An exact copy of all the data is required, with pictures left out.

[Extracted records]
-------

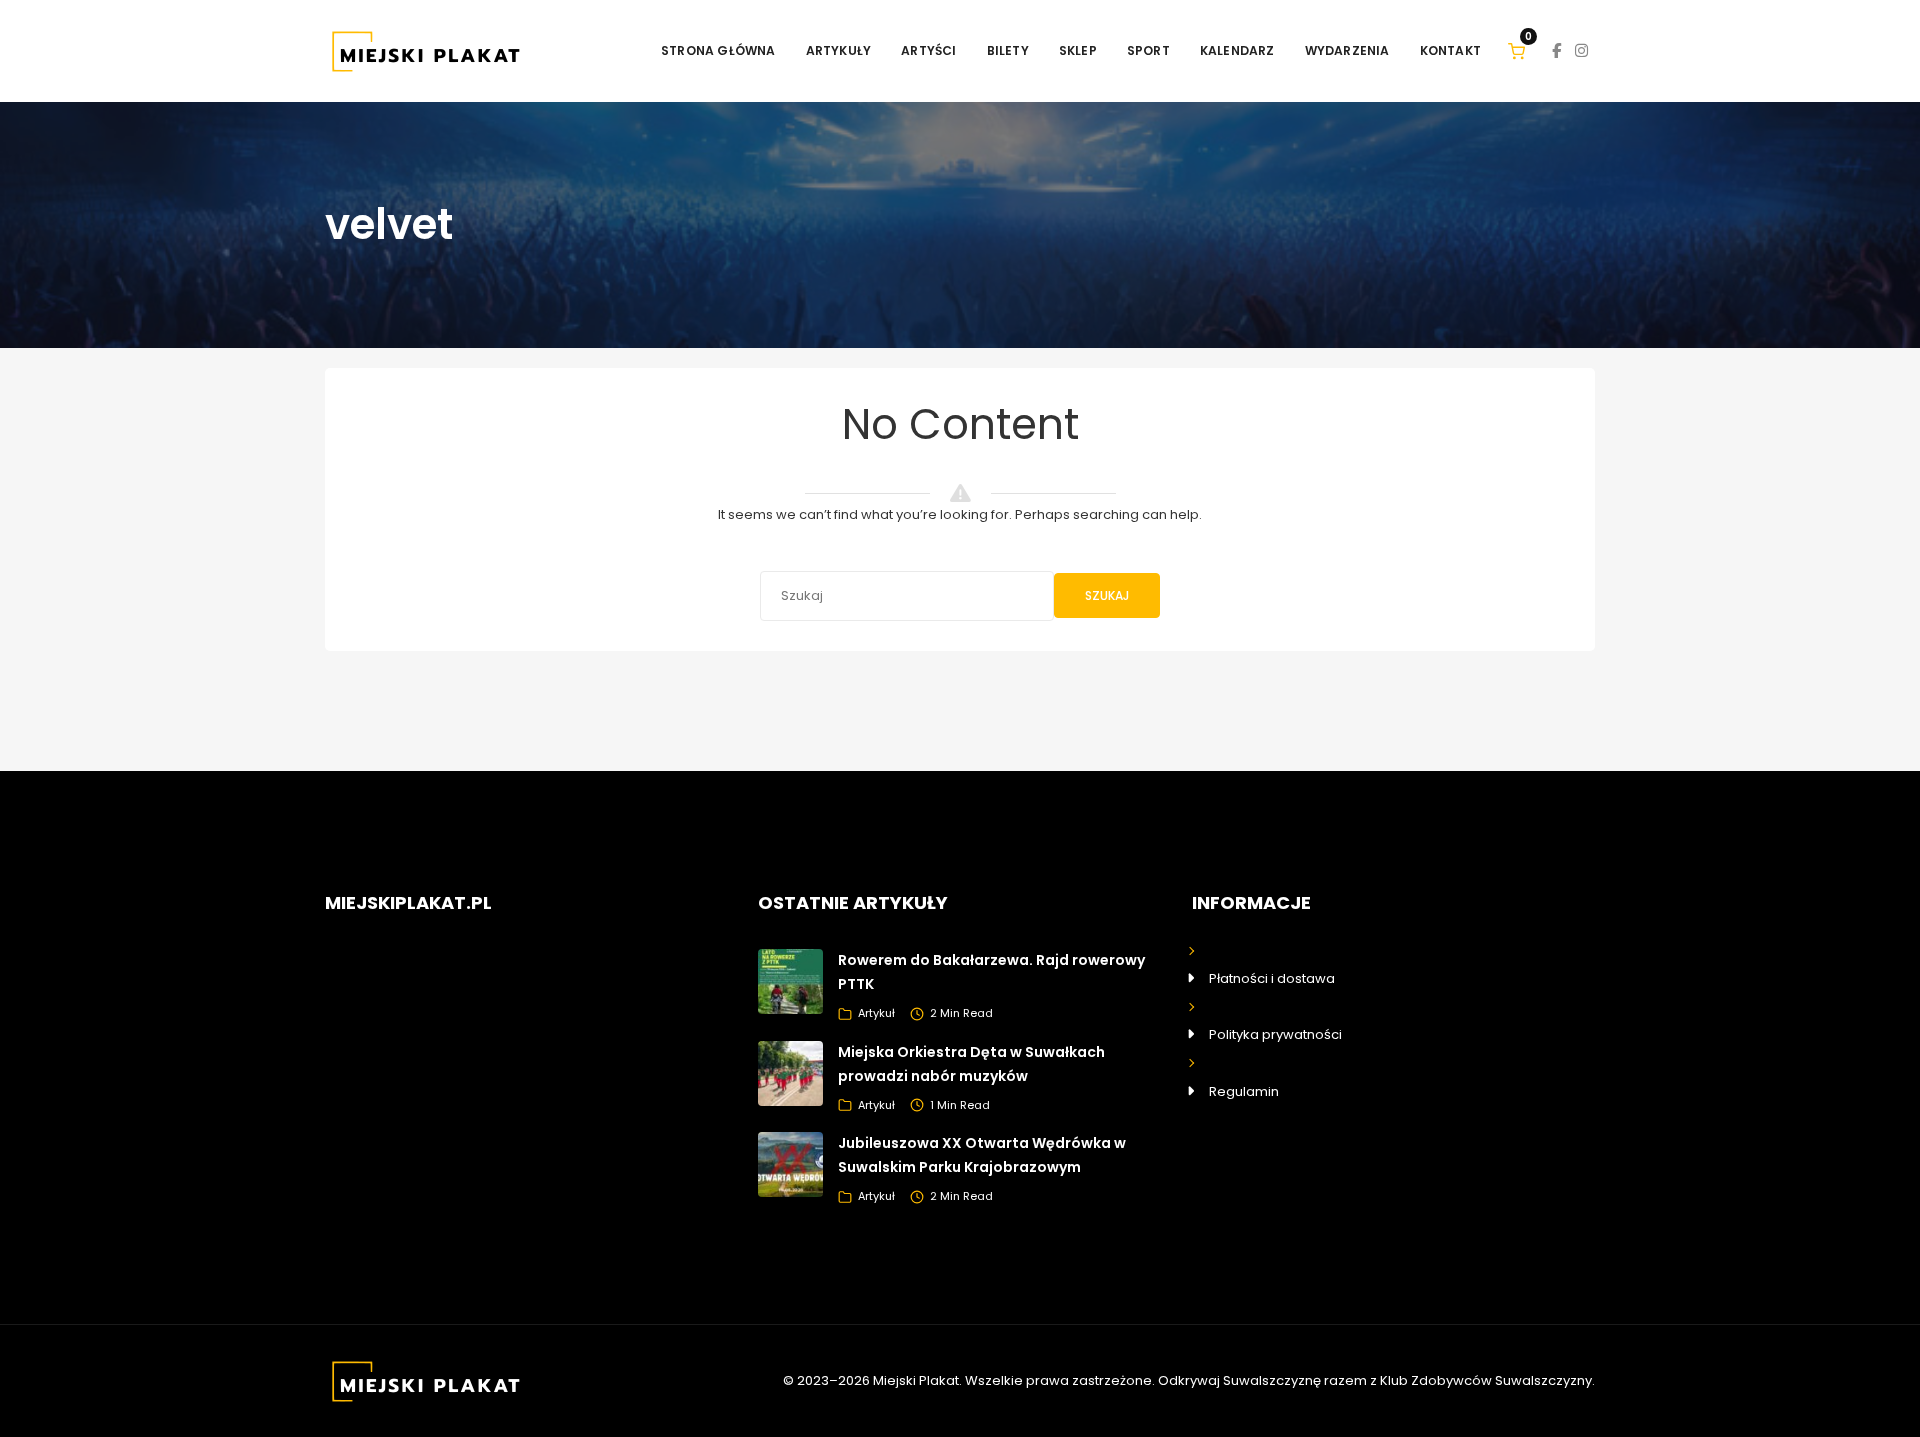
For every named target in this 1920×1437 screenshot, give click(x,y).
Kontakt (1450, 50)
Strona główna (718, 50)
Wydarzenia (1347, 50)
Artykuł (876, 1013)
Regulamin (1244, 1091)
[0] (1516, 50)
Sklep (1078, 50)
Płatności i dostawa (1272, 978)
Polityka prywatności (1275, 1034)
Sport (1148, 50)
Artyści (928, 50)
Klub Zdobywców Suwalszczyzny (1486, 1380)
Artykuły (839, 50)
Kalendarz (1237, 50)
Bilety (1008, 50)
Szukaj (1107, 595)
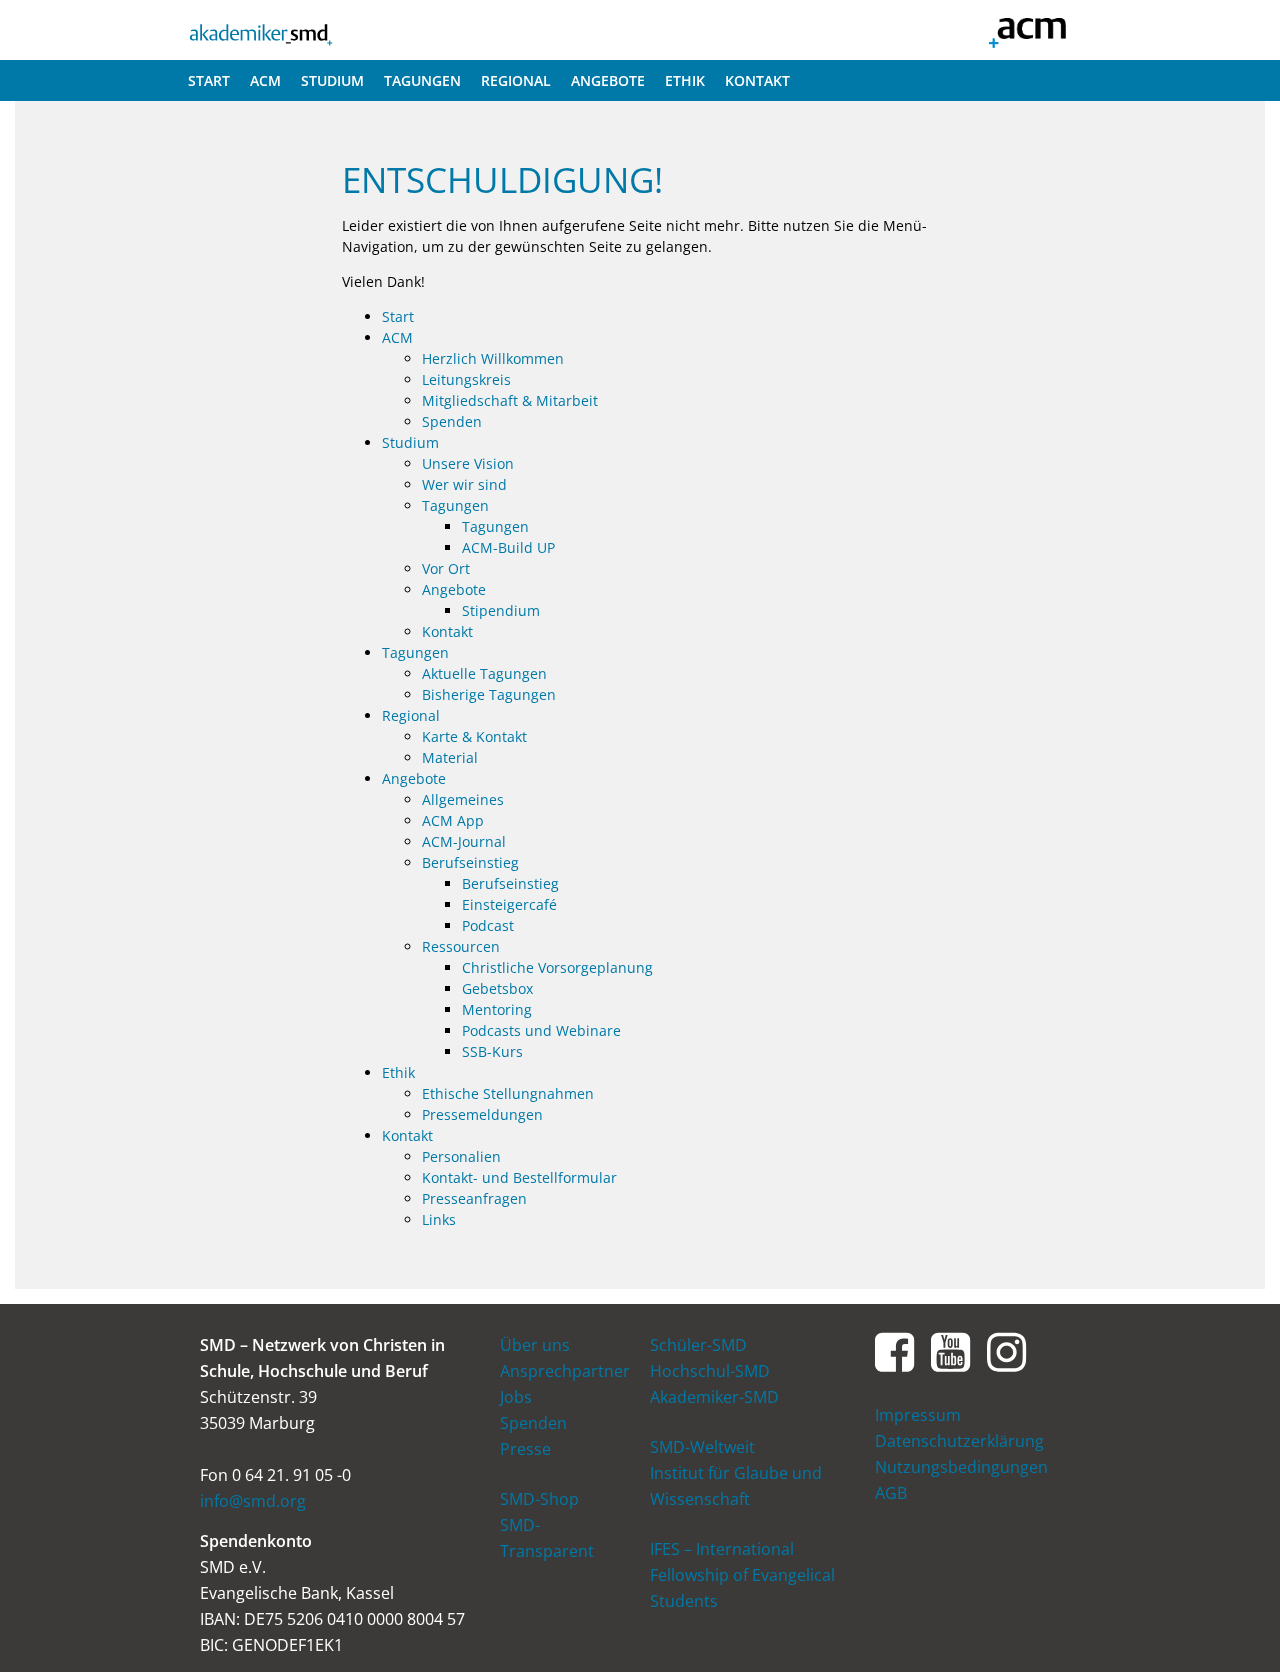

-------

- Your response
For every named target in this 1920×1437 screenshot, give click(x,y).
Kontakt (1450, 50)
Strona główna (718, 50)
Wydarzenia (1347, 50)
Artykuł (876, 1013)
Regulamin (1244, 1091)
[0] (1516, 50)
Sklep (1078, 50)
Płatności i dostawa (1272, 978)
Polityka prywatności (1275, 1034)
Sport (1148, 50)
Artyści (928, 50)
Klub Zdobywców Suwalszczyzny (1486, 1380)
Artykuły (839, 50)
Kalendarz (1237, 50)
Bilety (1008, 50)
Szukaj (1107, 595)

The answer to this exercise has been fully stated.